Greg Sutcliffe
2019-01-15
The Data Science Specialization Capstone tasks us with building a text prediction application, based on a corpus of text drawn from blogs, news articles, and Twitter tweets.
The premise is to build a predication model which accepts a string of text, and outputs the next word to use in the sentence. This could be something that would potentially be used in a mobile application, so memory usage and speed of execution are considerations.
In this presentation, we'll go over the dataset generation process, the model selection, the prototype application itself, and some potential next steps.
The corpus of text is large, in total comprising 4,269,678 lines (file size is 557Mb). This requires a significant amount of memory and CPU time to process. The data processing follows the following flow:
tidytext package to extract the 4-word-gramsn=1This is time-consuming - 20% of the corpus took approximately 4 hours to parse on my laptop.
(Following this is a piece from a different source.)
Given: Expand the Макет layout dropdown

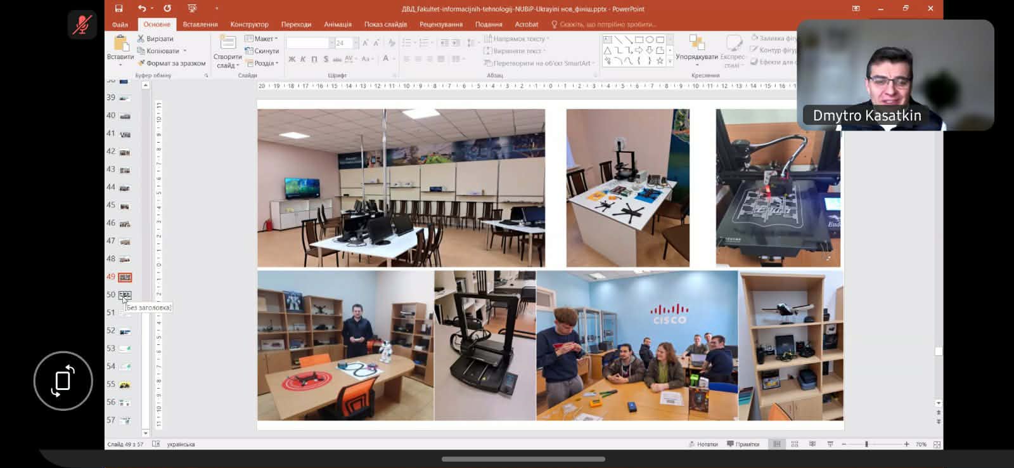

However, the chosen model depends strongly on the quantity of text available to it, so I choose to spend a large amount of time on this processing step, to make the execution faster instead.
The model selected for this application is a Stupid Backoff model which is defined as:
\[ S(w_i|w_{i-k+1}^{i-1}) = \begin{cases} \frac{count(w_{i-k+1}^{i})}{count(w_{i-k+1}^{i-1})}, & \mbox{if } count(w_{i-k+1}^{i})\mbox{ is > 0} \\ \lambda S(w_i|w_{i-k+2}^{i-1}), & \mbox{otherwise} \end{cases} \]
With \( \alpha \) set to the recommend value of 0.4. This model was chosen as it is very simple (i.e. fast), but it requires a large table of ngrams to function well, hence the focus on dataset generation.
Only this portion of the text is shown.